The second lesson is of no less importance — we can do God’s will because God Himself fits us for it, working in us that which is pleasing in His sight.
Alas! how little this is known or believed by believers. The call to do all God’s will is made of no effect by the terrible unbelief that says: It cannot be; I cannot do it. Men say that they believe that all the mysteries of redemption, up to Christ’s resurrection and exaltation to heaven were wrought “by the working of the strength of God’s might” (Eph. 1: 20). But they do not believe what Scripture affirms as distinctly (Eph. 1: 19), that the same exceeding greatness of His power works in them that believe. Let me implore every child of God who would live to do His will, to remember: the will of God is so holy and Divine no one can do it but God Himself. God has given you a renewed will, capable of knowing and desiring, and even delighting in, His will, but not of doing it in your own strength. The work of our will is to accept of His will as being indeed what He will work in you. This is indeed our highest glory, that God, who, according to His very nature, must work all in all, will work in us both to will and to do. He Himself fits us in every good thing to do His will, working Himself in us that which is pleasing in His sight.

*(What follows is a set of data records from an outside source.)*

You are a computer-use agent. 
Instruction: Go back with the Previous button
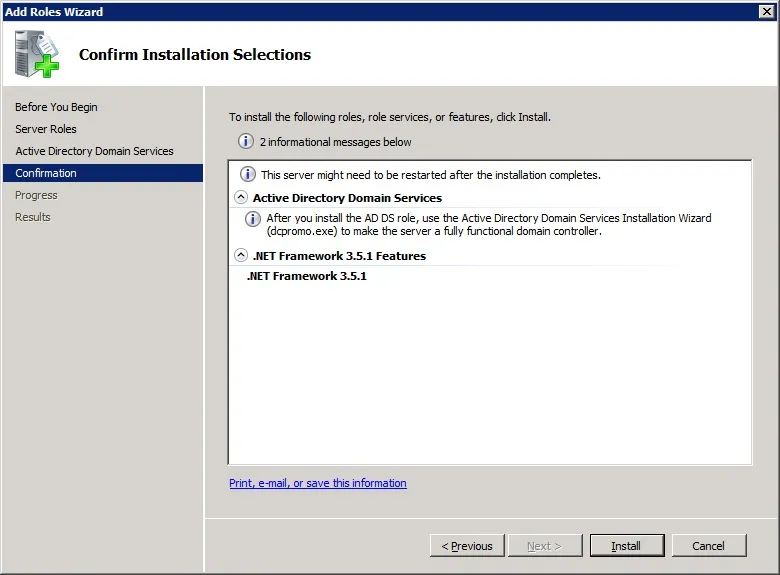(467, 546)
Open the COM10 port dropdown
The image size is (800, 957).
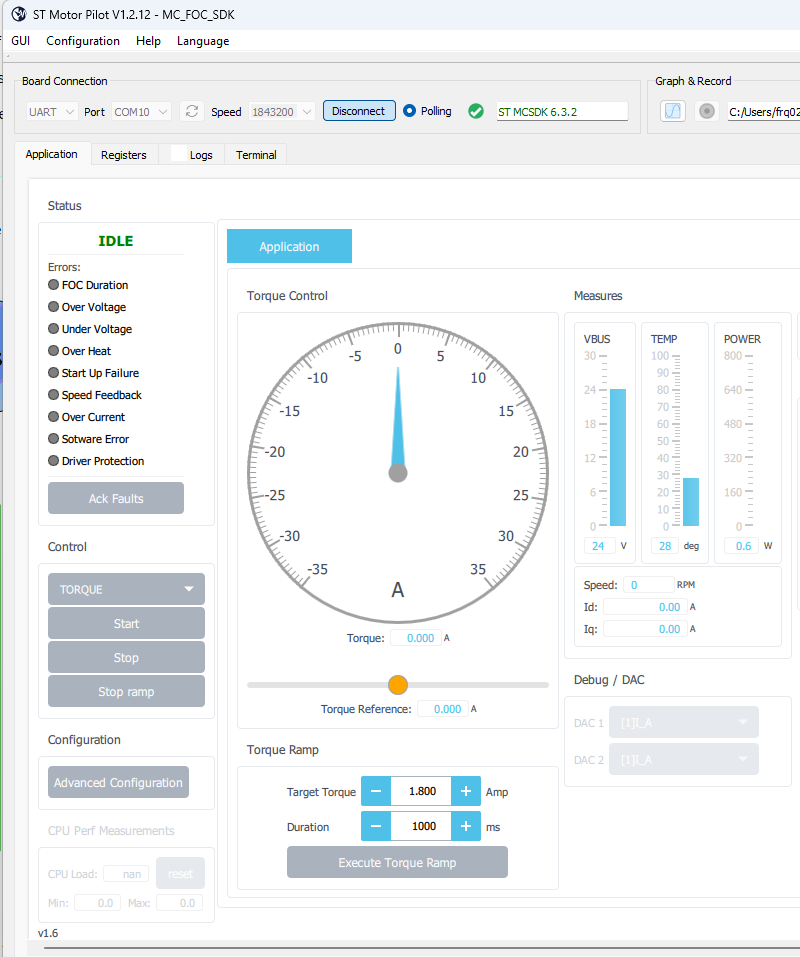click(141, 112)
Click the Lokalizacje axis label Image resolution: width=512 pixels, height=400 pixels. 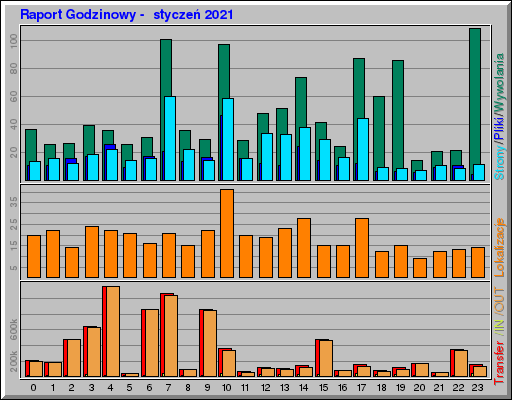[x=499, y=247]
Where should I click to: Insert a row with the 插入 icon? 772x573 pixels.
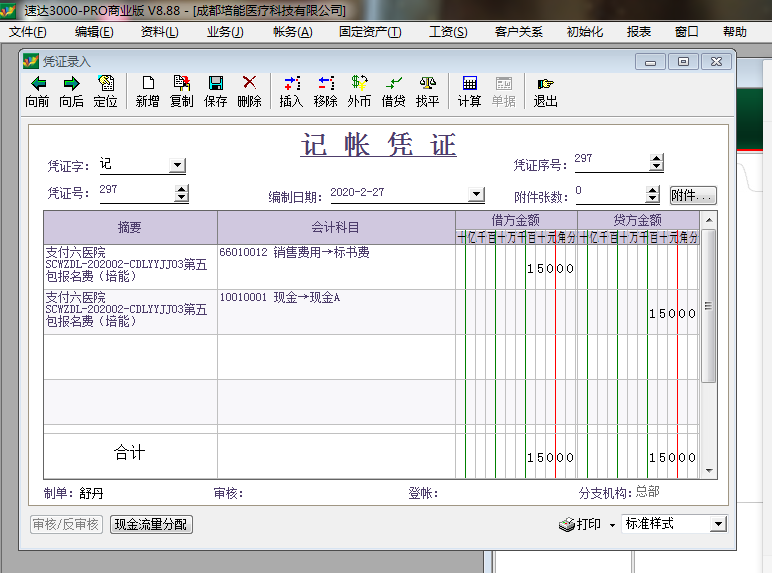pos(291,84)
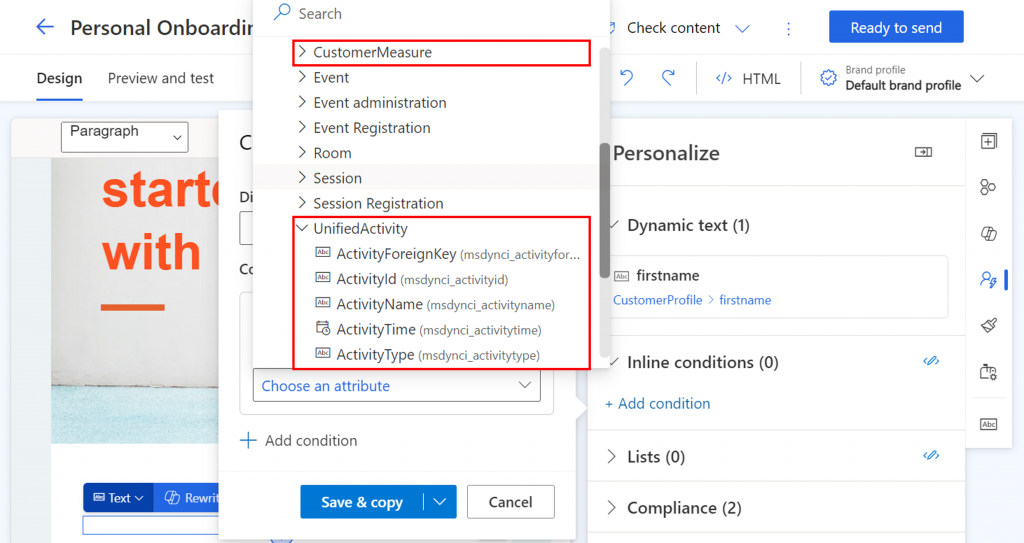Viewport: 1024px width, 543px height.
Task: Click the redo icon
Action: (668, 78)
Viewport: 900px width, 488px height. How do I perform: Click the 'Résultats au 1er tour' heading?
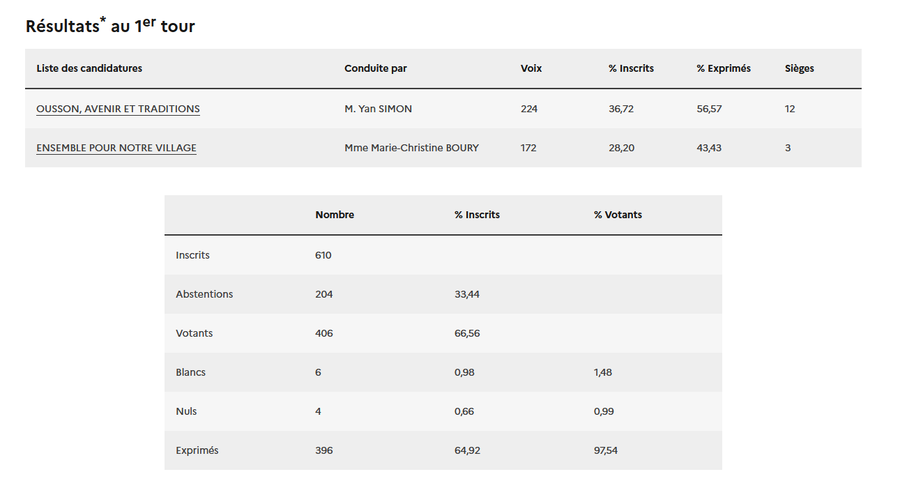click(x=110, y=26)
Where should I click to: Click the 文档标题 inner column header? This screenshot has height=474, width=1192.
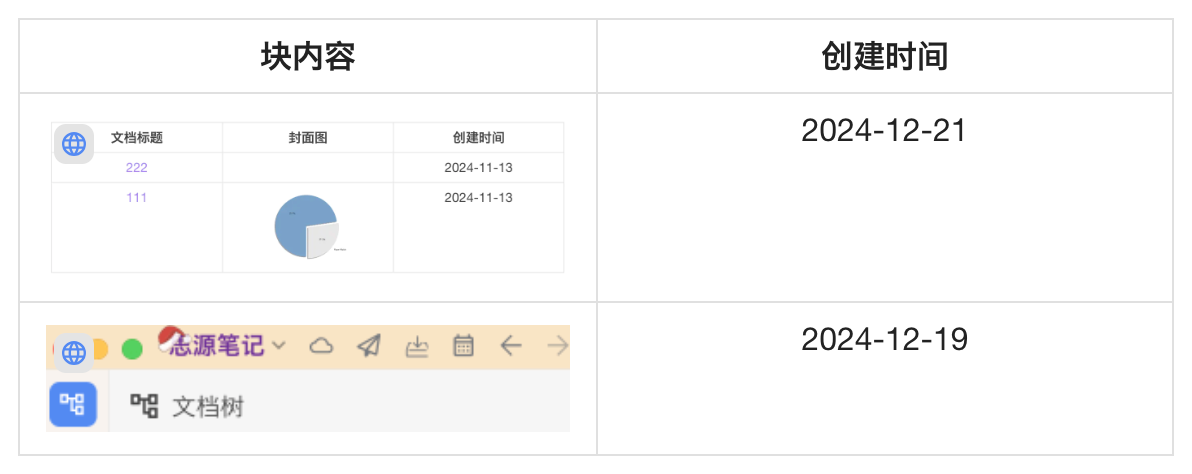point(137,138)
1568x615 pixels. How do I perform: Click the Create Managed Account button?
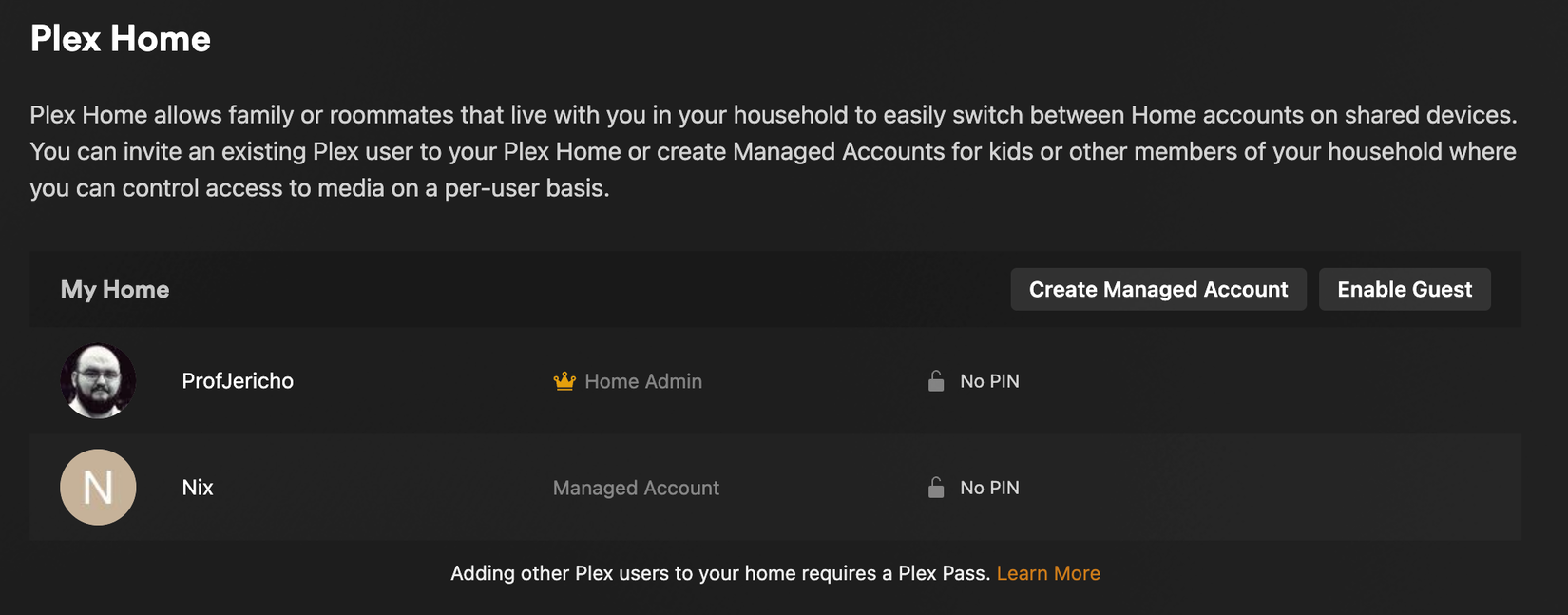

The last lesson follows naturally: Our great need and our great duty, when we have accepted our calling to live only to do His will, is to bow before God in continual humility and dependence, asking to know fully our utter impotence, and seeking to trust confidently in His power working in us. And with this, to understand that His power cannot work freely and fully in us, except as He dwells in us. Jesus said: The Father abiding in Me does the works. It is “through Jesus Christ” that God works in us what is pleasing in His sight. That is, through Jesus Christ dwelling in the heart, by the power of the Holy Ghost, God by a continual secret, almighty operation, works out His will in us, by fitting us to do it. The one thing needful is: a simple, but unceasing and unlimited, faith in the indwelling Jesus. Lo, I come, He said. I delight to do Your will. That is not only for us, but in us. He is the Executor of the Father’s will, through whom it is all carried out. Oh! let us turn with a new consecration to do all God’s will, with a new faith to God who will work in us the fitness to do it, with a new devotion to Jesus Christ, through whom we the sinful, we the impotent, can indeed have grace to say also: I delight to do Your will, O my God.